Although PF models have been used successfully to predict the evolution of complex degradation processes, research has not yet advanced to the point of guiding the design of degradation-resistant materials. For example, the PF method has not been applied to studies of corrosion fatigue, an aggressive form of material degradation. A quantitative PF model that can predict the service life of a material under cyclic loading and in a corrosive environment may be very useful for solving some industrial problems. Recently, Frankel and colleagues revisited and summarized the corrosion theory to improve understanding of localized corrosion processes164,165,166,167,168. This series of publications might be a good reference for future PF studies. Additionally, the computational cost due to the grid size dependence of the interface thickness can be a significant barrier to the application of PF models to larger 3-D geometries. Recently, physics-informed neural networking169, a deep learning-based technique for solving PDEs, was introduced. This technique has shown great potential for reducing the computational costs incurred when numerically solving PF models170. Possibly, machine/deep learning could be used to train corrosion prediction models based on large datasets generated by high-throughput PF modeling simulations.

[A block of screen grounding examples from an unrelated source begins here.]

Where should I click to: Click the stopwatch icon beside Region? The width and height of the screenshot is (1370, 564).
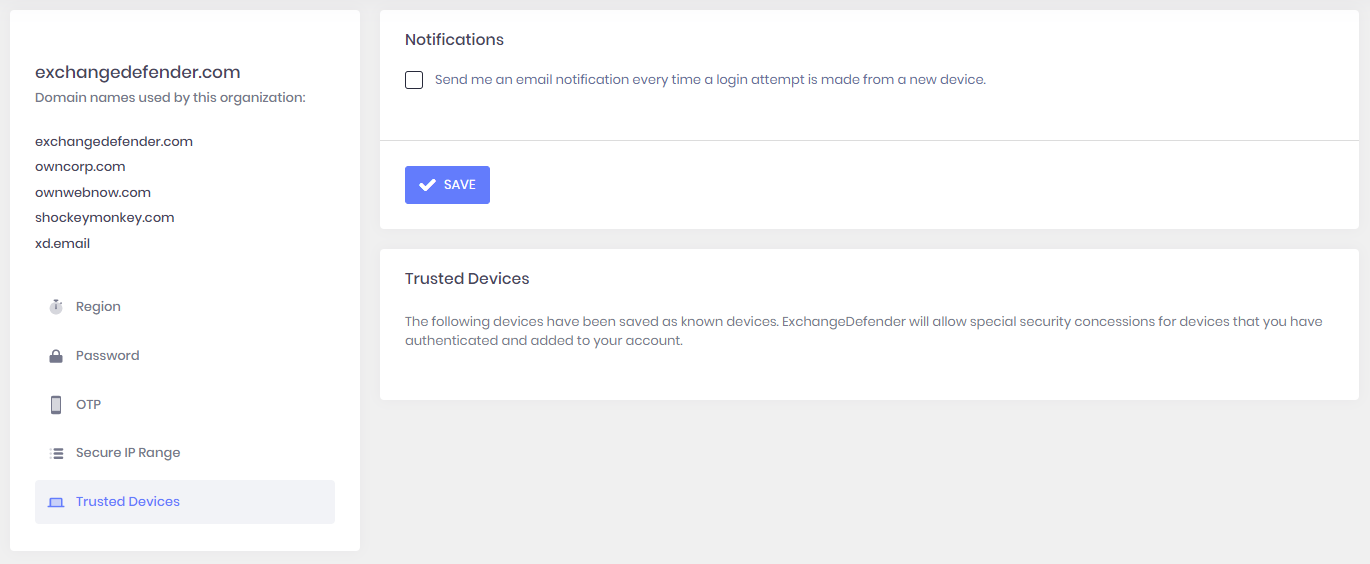(x=56, y=307)
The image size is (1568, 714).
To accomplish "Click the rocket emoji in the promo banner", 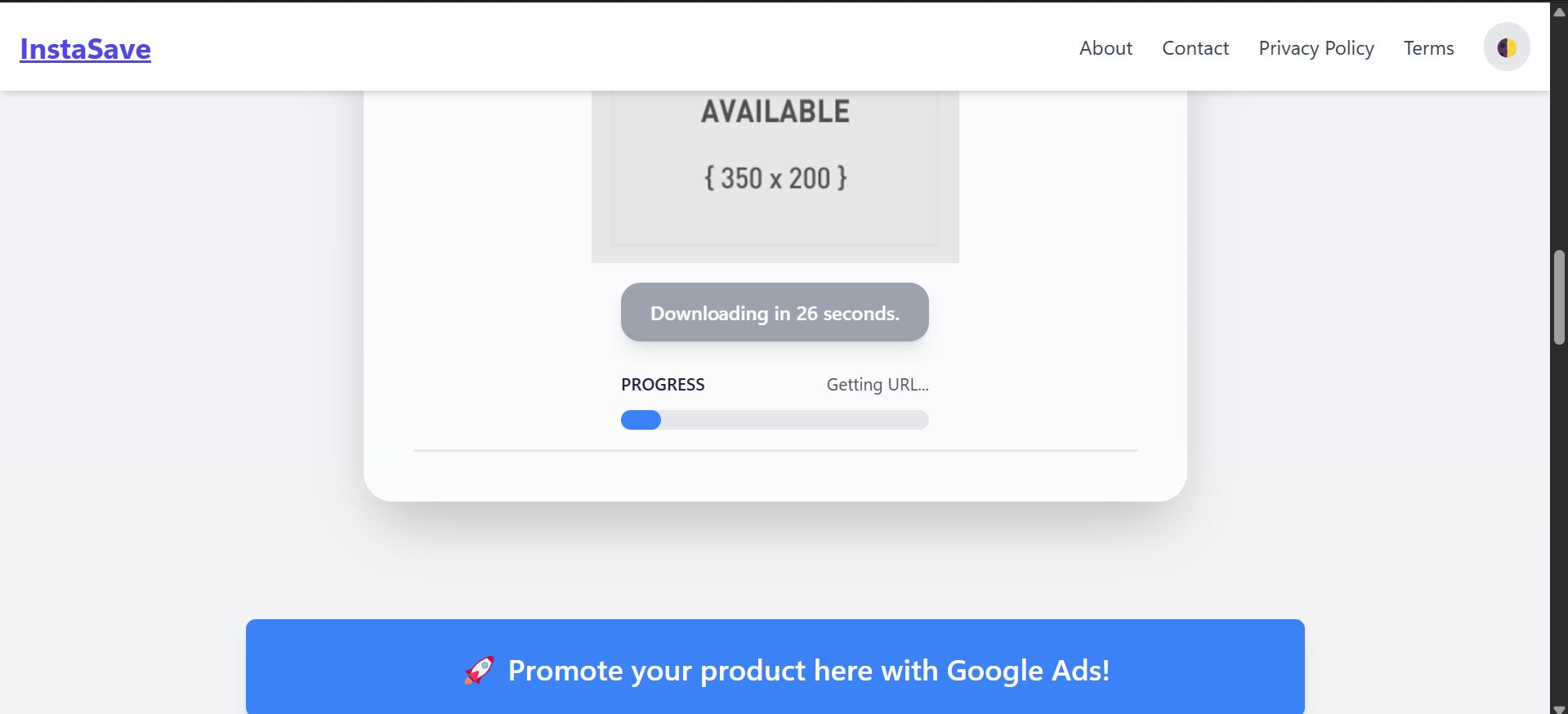I will click(x=480, y=671).
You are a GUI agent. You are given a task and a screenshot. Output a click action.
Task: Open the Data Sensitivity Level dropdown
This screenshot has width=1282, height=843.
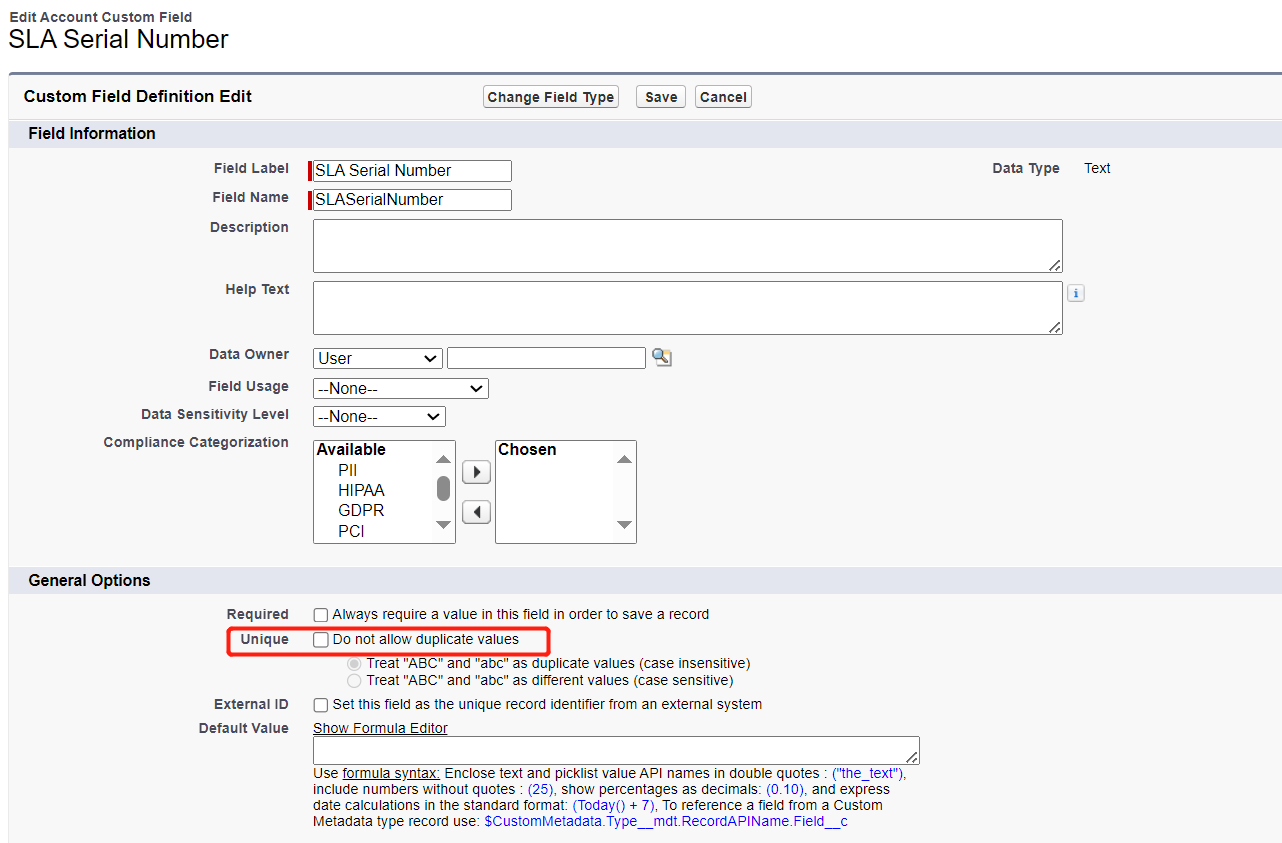[379, 416]
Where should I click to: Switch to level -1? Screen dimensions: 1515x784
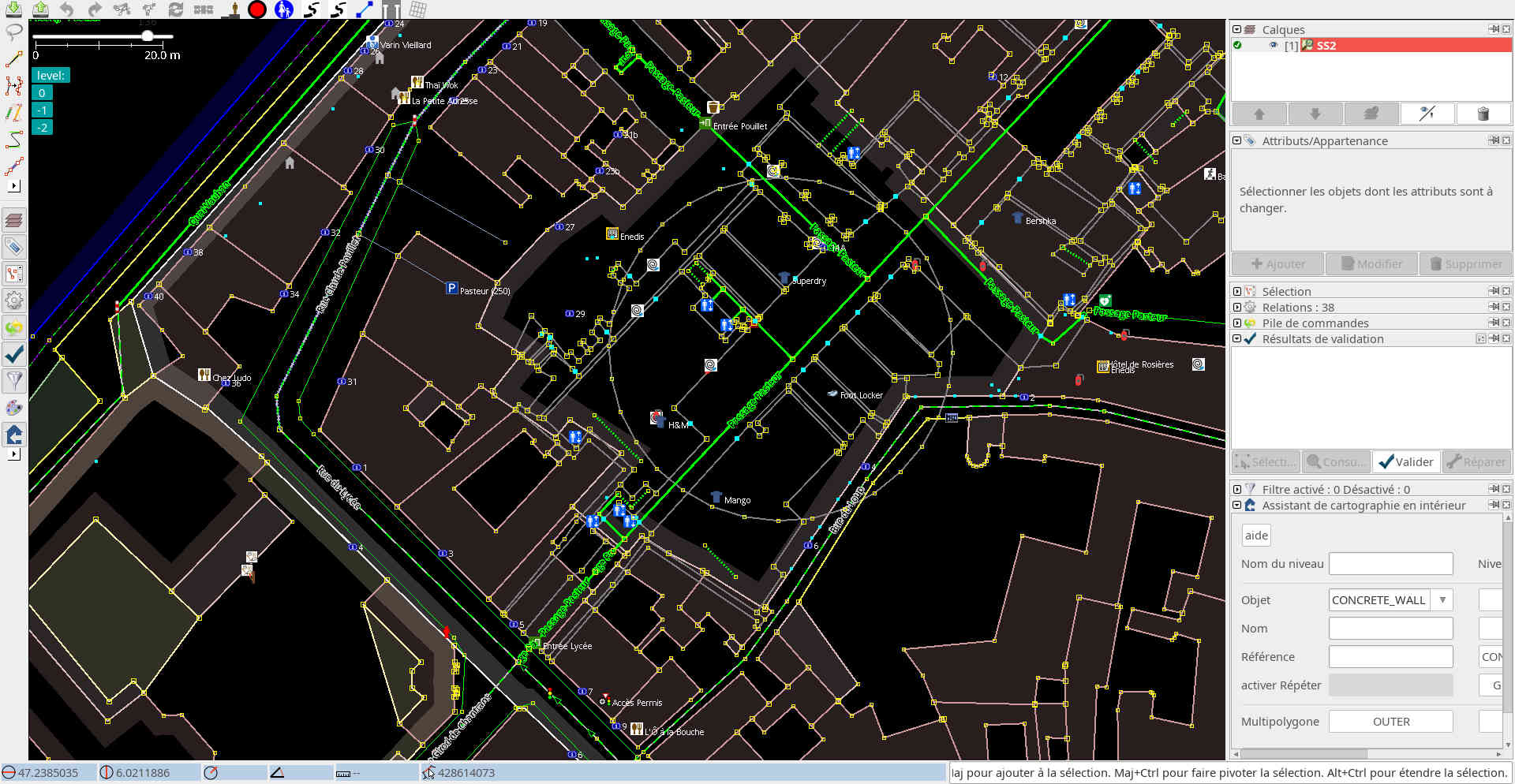42,110
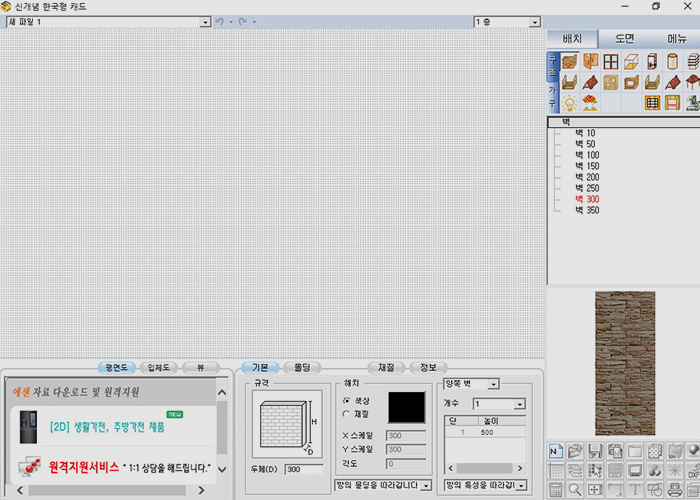Click the floppy disk Save icon
This screenshot has width=700, height=500.
[594, 451]
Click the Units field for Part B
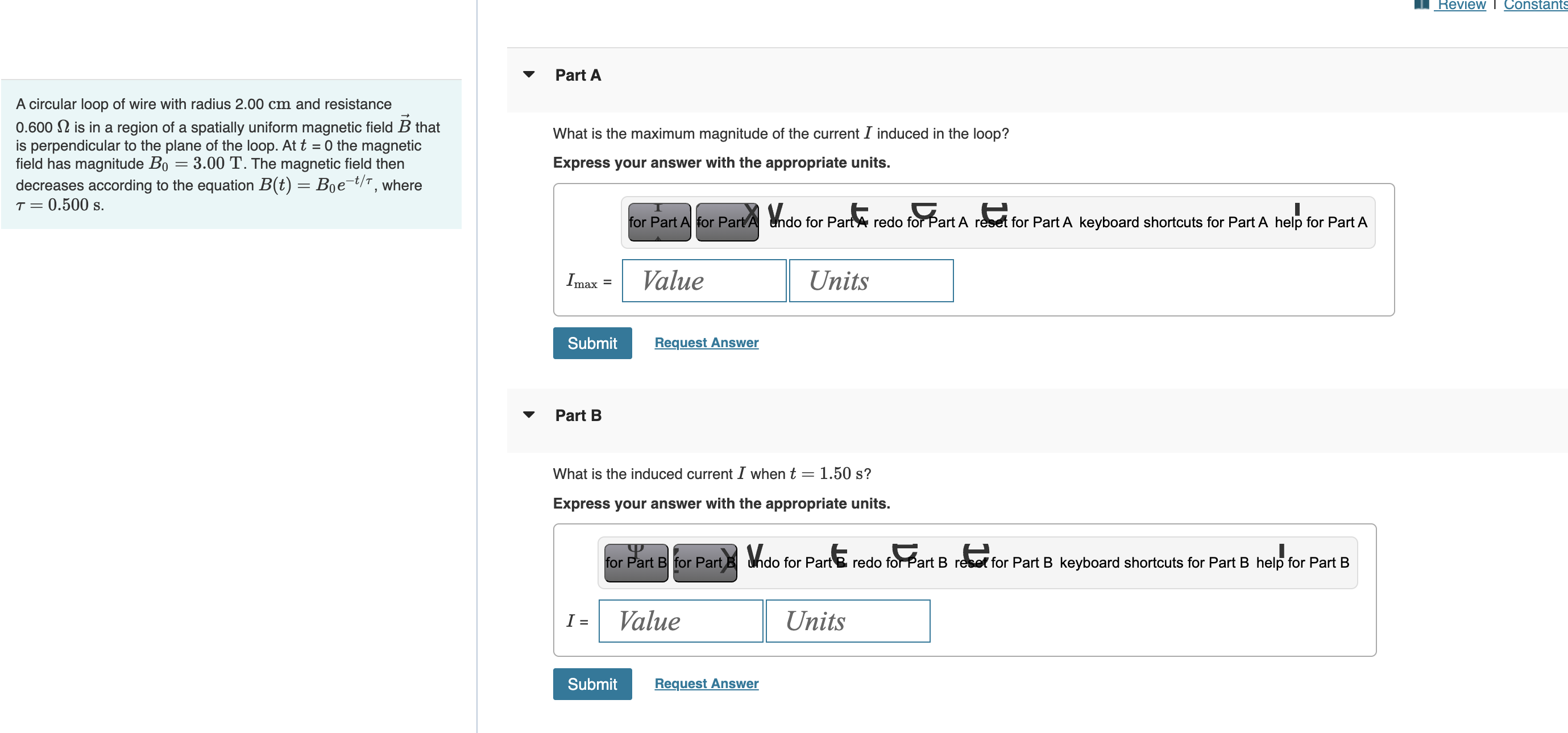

The recent development of high-entropy alloys (HEAs) with superior material properties has led to a few modeling studies of the corrosion process in these materials. The successful use of the PF method to model phase transformations in binary and tertiary alloys suggests that a thermodynamically consistent PF model could be used to quantitatively predict localized corrosion kinetics in HEAs and enhance understanding of the process. Similarly, considerable attention has been directed towards additively manufactured (AM) metals over the last decade, as these materials have a diverse range of practical applications. Recent reviews have highlighted the differences in the material properties of these AM alloys from those of conventional alloys, which are due to the internal stresses generated by rapid heating and cooling processes171,172. These reviews have also demonstrated the need for a theoretical modeling framework, such as the PF method, that can elucidate the corrosion kinetics in AM alloys.